Again, I think that C is far less clear than Matlab or Julia. The timings are:

time in matlab (mcmc): 7.747716 time in c (mcmc): 0.150776 time in julia (mcmc): 0.479628

## Table

All times are in seconds. (Lower is better.)

Matlab C Julia fib 14.344 0.005 0.237 matmult 1.229 0.157 0.502 numquad 0.446 0.167 0.256 bp 0.627 0.074 0.376 bp2 0.662 0.657 0.530 mcmc 7.747 0.150 0.479

## Conclusions

I’m sure all these programs can be sped up. In particular, I’d bet that an expert could optimize the C code to beat Julia on `bp2`

and `mcmc`

. These are a test of “how fast can Justin Domke make these programs”, not the intrinsic capabilities of the languages. That said, Julia allows for optional type declarations. I did experiment with these but found absolutely no speed improvement. (Which is a good or a bad thing, depending on how you look at life.)

Another surprise to me was how often Matlab’s JIT managed a speed within a reasonable factor of C. (Except when it didn’t…)

The main thing that at Matlab programmer will miss in Julia is undoubtedly plotting. The Julia designers seem to understand the importance of this (“non-negotiable”). If Julia equalled Matlab’s plotting facilities, Matlab would be in real trouble!
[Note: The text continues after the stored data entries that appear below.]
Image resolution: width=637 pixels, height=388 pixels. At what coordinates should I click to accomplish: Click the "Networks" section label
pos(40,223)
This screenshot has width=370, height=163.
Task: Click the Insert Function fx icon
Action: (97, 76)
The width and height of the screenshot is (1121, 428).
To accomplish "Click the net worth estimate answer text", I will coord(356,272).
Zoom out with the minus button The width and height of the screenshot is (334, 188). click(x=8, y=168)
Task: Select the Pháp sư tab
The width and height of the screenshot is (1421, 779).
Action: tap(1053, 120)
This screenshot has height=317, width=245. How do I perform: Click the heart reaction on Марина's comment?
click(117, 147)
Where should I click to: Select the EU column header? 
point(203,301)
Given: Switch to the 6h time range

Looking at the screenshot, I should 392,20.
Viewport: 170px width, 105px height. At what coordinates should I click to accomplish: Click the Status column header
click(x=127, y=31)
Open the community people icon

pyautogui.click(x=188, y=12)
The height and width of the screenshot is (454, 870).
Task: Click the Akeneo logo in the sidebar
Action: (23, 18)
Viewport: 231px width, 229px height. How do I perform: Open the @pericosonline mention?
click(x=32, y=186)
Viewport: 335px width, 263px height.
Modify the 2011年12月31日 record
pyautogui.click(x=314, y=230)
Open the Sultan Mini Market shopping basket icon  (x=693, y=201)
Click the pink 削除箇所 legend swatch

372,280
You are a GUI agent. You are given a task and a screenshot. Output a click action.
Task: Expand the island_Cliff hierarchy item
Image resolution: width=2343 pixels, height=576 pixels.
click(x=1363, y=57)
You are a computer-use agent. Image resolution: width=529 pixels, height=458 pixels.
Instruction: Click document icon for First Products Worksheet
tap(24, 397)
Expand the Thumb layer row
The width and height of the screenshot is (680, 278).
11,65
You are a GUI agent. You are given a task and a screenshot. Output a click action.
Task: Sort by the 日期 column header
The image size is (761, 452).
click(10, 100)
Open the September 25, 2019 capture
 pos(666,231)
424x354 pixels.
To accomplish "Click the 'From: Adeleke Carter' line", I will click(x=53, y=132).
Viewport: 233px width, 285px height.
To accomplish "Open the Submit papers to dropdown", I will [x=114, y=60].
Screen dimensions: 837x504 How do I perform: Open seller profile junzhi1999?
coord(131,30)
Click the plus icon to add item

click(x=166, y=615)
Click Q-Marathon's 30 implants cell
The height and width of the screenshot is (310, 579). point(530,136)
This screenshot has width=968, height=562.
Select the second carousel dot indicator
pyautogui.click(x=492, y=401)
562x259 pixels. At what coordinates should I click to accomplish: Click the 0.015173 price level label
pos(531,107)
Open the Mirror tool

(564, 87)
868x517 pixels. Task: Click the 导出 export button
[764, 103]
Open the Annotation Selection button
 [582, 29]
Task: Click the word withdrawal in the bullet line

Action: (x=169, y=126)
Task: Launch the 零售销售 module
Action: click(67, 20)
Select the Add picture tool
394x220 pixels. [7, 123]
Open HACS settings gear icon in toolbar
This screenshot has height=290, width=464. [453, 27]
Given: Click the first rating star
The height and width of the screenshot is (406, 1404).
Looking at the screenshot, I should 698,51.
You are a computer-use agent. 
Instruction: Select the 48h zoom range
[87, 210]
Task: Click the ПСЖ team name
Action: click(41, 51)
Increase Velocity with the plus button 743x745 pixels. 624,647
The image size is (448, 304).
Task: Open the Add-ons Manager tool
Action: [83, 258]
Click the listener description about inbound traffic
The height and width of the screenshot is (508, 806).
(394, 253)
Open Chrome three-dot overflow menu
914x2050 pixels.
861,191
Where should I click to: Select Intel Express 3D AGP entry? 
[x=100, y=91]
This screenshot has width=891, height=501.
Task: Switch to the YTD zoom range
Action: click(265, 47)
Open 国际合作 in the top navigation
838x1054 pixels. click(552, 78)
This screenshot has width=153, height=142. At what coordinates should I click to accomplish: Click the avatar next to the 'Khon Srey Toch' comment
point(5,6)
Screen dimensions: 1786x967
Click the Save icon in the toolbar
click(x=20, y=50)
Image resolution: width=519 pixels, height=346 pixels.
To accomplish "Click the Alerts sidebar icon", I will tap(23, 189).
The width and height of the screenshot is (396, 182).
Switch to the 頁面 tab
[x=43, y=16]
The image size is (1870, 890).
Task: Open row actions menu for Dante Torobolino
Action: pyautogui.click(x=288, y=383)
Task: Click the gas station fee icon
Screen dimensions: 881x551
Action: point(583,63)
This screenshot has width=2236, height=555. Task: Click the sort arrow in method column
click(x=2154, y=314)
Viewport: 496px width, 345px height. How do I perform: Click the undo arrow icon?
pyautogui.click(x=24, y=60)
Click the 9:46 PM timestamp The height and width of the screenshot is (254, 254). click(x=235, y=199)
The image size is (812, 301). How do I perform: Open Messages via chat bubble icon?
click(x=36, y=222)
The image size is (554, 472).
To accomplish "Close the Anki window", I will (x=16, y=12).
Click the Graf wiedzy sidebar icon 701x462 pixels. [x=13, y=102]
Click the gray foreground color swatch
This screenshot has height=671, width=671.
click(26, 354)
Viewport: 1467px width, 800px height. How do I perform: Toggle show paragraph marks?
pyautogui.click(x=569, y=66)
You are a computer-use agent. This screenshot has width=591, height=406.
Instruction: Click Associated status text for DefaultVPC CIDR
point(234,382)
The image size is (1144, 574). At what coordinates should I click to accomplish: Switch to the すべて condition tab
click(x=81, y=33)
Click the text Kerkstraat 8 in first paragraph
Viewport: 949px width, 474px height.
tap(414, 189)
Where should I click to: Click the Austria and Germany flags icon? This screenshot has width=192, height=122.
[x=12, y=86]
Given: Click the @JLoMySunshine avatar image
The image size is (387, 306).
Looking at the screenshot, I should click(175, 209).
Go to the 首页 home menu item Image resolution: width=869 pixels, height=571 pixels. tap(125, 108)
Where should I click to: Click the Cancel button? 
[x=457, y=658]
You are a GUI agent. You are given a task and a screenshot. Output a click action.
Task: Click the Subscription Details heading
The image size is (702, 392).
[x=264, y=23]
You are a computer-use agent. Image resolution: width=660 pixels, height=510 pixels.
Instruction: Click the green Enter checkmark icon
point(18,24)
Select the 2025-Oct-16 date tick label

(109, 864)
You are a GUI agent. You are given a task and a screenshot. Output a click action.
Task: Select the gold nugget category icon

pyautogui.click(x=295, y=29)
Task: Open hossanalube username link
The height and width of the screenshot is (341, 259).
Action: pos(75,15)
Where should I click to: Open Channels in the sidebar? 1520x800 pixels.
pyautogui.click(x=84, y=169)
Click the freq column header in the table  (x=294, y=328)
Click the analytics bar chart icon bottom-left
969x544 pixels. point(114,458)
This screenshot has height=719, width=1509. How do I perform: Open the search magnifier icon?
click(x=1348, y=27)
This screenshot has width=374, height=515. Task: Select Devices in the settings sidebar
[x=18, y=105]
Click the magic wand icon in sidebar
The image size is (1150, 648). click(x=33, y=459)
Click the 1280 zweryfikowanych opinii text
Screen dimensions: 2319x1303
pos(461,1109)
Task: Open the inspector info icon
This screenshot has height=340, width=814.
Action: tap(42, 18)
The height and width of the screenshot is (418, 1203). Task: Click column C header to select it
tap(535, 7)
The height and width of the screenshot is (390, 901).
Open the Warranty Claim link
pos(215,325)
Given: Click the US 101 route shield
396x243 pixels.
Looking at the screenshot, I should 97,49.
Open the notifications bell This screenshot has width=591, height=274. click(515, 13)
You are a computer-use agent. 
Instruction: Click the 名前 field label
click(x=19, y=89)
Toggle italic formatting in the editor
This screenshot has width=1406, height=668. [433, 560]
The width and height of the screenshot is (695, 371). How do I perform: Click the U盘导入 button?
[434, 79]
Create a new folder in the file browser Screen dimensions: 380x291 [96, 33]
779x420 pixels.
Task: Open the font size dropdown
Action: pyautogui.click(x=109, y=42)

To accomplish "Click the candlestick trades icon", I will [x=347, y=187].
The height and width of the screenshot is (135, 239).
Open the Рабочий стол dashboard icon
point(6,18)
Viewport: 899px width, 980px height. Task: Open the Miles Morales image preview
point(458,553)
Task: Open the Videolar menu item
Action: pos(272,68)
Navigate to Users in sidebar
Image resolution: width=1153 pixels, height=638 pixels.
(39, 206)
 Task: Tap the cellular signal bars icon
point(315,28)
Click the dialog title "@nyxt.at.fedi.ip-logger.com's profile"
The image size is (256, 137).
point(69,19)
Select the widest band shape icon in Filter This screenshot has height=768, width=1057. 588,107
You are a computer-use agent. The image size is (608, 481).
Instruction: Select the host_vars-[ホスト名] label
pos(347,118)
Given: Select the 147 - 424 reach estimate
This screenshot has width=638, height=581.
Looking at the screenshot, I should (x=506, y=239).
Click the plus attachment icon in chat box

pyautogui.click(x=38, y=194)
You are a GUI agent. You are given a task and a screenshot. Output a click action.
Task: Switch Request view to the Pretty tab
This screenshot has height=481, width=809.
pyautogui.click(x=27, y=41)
Overall, I think that the killer features of freedom, kinda-sorta-C-like speed, and ease of use make Julia more likely as a Matlab-killer than other projects such as R, Sage, Octave, Scipy, etc. (Not to say that those projects have not succeeded in other ways!) Though Julia’s designers also seem to be targeting current R users, my guess is that they will have more success with Matlab folks in the short term, since most Matlab functionality (other than plotting) already exists, while reproducing R’s statistical libraries will be quite difficult. I also think that Julia would be very attractive to current users of languages like Lush. Just to never write another .mex file, I’ll very seriously consider Julia for new projects. Other benefits such as macros, better parallelism support are just bonuses. As Julia continues to develop, it will become yet more attractive.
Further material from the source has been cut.